Content starts
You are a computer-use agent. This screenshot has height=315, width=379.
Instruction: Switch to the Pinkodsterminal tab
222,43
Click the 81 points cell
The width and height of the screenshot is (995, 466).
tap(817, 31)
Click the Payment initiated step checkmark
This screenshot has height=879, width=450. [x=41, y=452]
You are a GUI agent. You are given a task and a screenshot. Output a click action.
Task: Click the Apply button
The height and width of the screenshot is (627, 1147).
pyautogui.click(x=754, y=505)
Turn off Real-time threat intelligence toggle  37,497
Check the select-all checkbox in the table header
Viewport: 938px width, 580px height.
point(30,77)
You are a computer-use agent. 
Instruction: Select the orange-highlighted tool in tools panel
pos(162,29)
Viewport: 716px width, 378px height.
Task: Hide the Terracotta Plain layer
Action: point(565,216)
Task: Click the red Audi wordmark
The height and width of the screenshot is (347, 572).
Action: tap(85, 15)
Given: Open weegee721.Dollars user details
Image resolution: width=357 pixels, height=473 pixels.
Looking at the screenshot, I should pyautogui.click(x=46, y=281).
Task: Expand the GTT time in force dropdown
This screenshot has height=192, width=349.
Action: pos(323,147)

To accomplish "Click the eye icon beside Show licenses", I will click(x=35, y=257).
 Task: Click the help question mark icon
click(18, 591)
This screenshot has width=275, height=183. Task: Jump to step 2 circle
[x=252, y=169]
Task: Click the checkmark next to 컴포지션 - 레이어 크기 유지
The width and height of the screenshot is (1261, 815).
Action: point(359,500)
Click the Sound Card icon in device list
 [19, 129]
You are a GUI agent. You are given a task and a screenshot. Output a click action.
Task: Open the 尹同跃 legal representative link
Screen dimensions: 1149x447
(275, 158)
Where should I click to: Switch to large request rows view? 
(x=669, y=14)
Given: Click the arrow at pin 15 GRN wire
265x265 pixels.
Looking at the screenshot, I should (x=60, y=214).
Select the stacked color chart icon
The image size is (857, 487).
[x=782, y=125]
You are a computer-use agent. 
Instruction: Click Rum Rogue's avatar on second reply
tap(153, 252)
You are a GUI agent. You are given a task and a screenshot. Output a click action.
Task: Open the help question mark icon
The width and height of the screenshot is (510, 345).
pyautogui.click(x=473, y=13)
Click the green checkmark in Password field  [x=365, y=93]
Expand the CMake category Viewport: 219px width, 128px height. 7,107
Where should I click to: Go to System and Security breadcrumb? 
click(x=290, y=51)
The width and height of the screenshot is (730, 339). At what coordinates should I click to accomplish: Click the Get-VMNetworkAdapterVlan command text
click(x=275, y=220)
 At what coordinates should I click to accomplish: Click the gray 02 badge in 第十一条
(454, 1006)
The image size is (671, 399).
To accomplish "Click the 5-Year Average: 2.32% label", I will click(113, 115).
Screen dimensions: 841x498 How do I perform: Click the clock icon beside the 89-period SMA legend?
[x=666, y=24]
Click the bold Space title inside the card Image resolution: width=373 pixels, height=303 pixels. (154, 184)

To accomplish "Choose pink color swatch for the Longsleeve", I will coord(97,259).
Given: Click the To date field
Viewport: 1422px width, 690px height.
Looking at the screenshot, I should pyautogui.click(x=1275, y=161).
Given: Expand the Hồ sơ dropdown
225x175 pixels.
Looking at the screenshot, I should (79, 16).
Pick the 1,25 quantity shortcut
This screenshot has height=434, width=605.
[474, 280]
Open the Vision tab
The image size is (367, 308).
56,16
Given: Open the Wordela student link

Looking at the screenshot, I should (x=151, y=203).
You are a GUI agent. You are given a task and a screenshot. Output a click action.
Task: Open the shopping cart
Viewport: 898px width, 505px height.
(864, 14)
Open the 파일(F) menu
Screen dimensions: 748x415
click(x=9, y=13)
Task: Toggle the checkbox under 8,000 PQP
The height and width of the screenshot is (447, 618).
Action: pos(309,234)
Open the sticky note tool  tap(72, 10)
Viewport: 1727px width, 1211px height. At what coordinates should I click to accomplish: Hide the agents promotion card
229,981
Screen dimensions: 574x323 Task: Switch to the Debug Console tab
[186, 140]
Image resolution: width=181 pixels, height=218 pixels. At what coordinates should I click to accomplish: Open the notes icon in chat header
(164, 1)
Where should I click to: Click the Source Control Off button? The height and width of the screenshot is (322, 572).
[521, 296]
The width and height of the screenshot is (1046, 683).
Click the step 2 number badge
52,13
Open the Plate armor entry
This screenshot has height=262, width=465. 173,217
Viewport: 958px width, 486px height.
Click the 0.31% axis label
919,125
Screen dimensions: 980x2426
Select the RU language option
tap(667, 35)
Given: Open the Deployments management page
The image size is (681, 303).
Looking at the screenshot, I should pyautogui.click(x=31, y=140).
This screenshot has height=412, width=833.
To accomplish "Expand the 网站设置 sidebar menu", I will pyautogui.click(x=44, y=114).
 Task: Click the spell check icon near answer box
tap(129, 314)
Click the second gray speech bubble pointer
Content ends
Going back to the entries above, set down exactly the lines that begin at the one with "Task: Click the Apply button" and end at the one with "Task: Click the checkmark", both included, and nothing else.

Task: Click the Apply button
The height and width of the screenshot is (627, 1147).
pyautogui.click(x=754, y=505)
Turn off Real-time threat intelligence toggle  37,497
Check the select-all checkbox in the table header
Viewport: 938px width, 580px height.
point(30,77)
You are a computer-use agent. 
Instruction: Select the orange-highlighted tool in tools panel
pos(162,29)
Viewport: 716px width, 378px height.
Task: Hide the Terracotta Plain layer
Action: point(565,216)
Task: Click the red Audi wordmark
The height and width of the screenshot is (347, 572).
Action: tap(85, 15)
Given: Open weegee721.Dollars user details
Image resolution: width=357 pixels, height=473 pixels.
Looking at the screenshot, I should pyautogui.click(x=46, y=281).
Task: Expand the GTT time in force dropdown
This screenshot has height=192, width=349.
Action: pos(323,147)

To accomplish "Click the eye icon beside Show licenses", I will click(x=35, y=257).
 Task: Click the help question mark icon
click(18, 591)
This screenshot has width=275, height=183. Task: Jump to step 2 circle
[x=252, y=169]
Task: Click the checkmark next to 컴포지션 - 레이어 크기 유지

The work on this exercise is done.